Le tiers saisi n’étant pas dans la cause, la SARL Geox France sera enfin déboutée de sa demande tendant à sa condamnation à libérer une quelconque somme.
Sur les mesures annexes
La SARL Geox France, qui succombe en principal, est condamnée aux dépens de l’instance dont distraction au profit de la SELURL Bollonjeon s’agissant des frais dont elle a fait l’avance sans avoir reçu provision.

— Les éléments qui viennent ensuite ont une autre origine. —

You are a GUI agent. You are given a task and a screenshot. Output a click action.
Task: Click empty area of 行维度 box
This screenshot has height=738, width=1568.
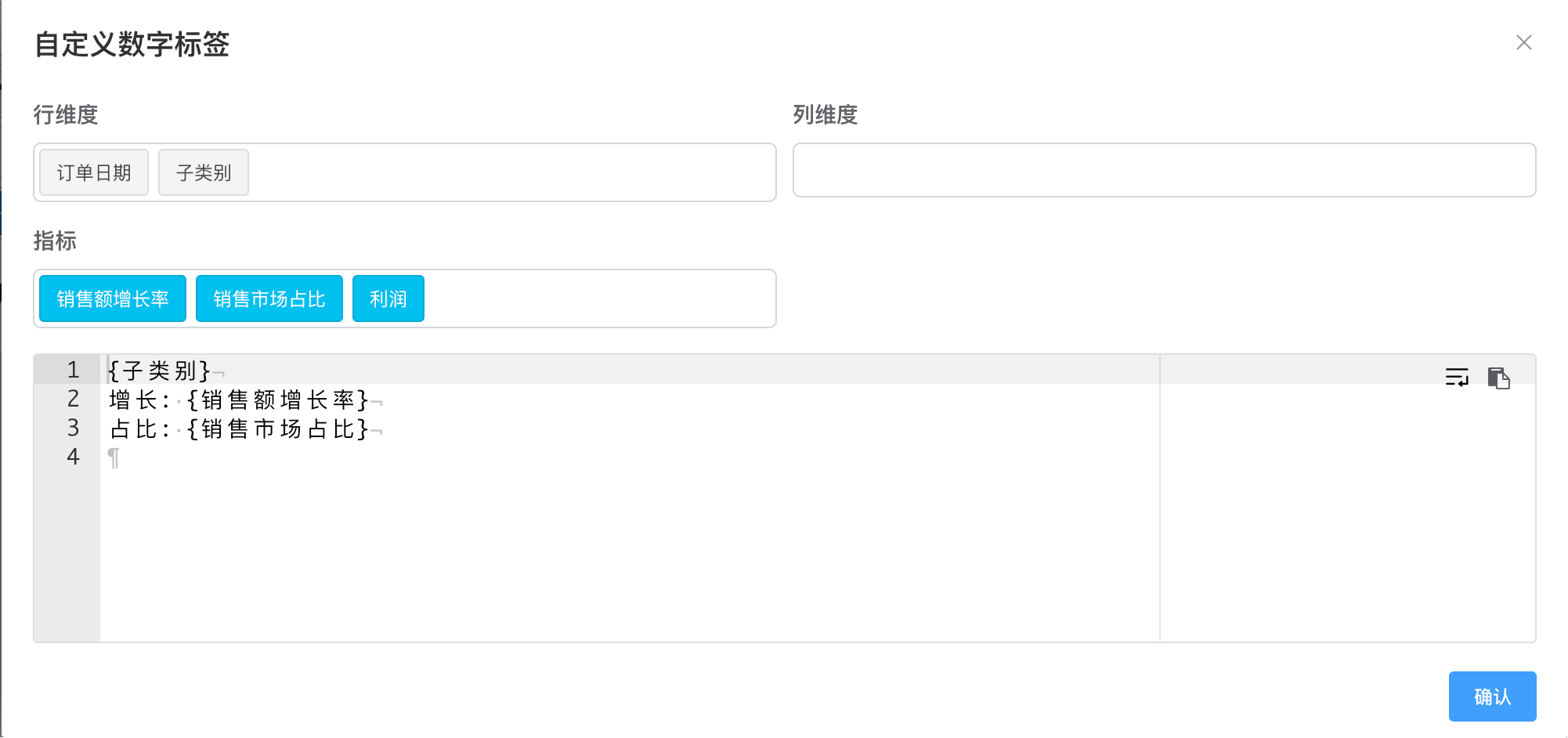509,172
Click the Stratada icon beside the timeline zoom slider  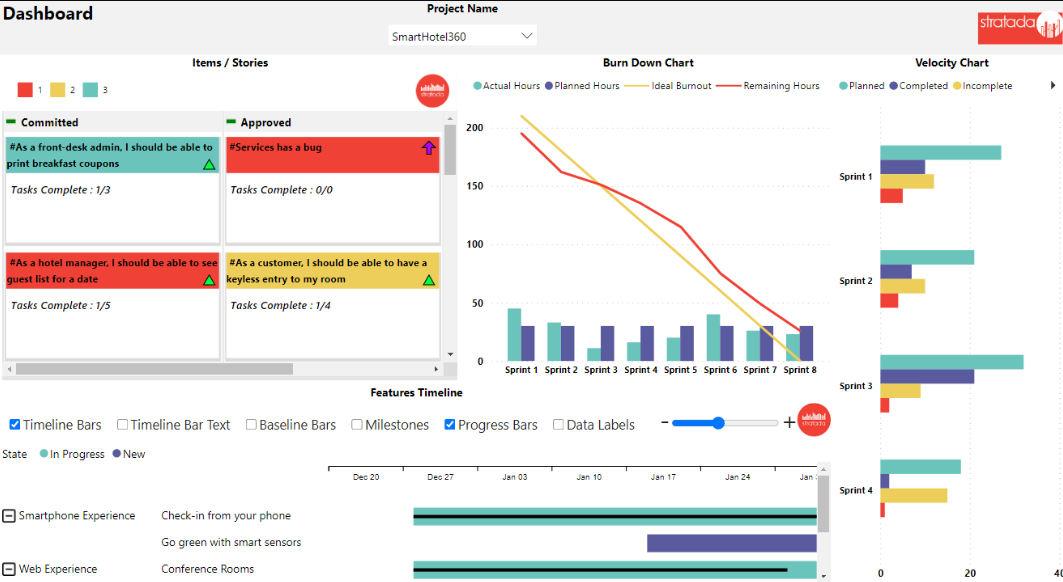tap(813, 421)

En équité, la cour dit n’y avoir lieu à condamnation au titre des dispositions de l’article 700 du code de procédure civile en première instance et à hauteur d’appel.
PAR CES MOTIFS
La cour, après en avoir délibéré conformément à la loi, statuant publiquement, par décision contradictoire,
Réforme la décision déférée en ce qu’elle a déclaré irrecevable la contestation de saisie formée par la SARL Geox France puis en ce qu’elle a condamné cette société à payer la somme de 2 000 euros à la SCI Antibes 2 au titre des dispositions de l’article 700 du code de procédure civile,
Statuant à nouveau,
Déclare recevable la contestation élevée par la SARL Geox France à l’encontre de la saisie-attribution initiée à son encontre par la SCI Antibes 2, le 15 juillet 2024, entre les mains de la SA BNP Paribas,
Cantonne le montant de cette saisie-attribution à la somme de 105 341,47 euros,
Ordonne en conséquence la mainlevée partielle de la mesure pour les sommes saisies au-delà de 105 341,47 euros,
Dit que la présente décision vaut condamnation pour la SCI Antibes 2 à restituer à la SARL Geox France les sommes saisies au-delà de ce montant,
Déboute la SCI Antibes 2 de la demande présentée au titre de ses frais irrépétibles en première instance,
Y ajoutant,
Condamne la SARL Geox France aux dépens d’appel dont distraction au profit de la SELURL Bollonjeon s’agissant des frais dont elle a fait l’avance sans avoir reçu provision,
Déboute les parties de leurs demandes plus amples ou contraires.
Ainsi prononcé publiquement le 19 mars 2026 par mise à disposition de l’arrêt au greffe de la Cour, les parties en ayant été préalablement avisées dans les conditions prévues au deuxième alinéa de l’article 450 du Code de Procédure Civile, et signé par Monsieur Edouard THEROLLE, Conseiller faisant fonction de Président et Madame Sylvie DURAND, Greffière.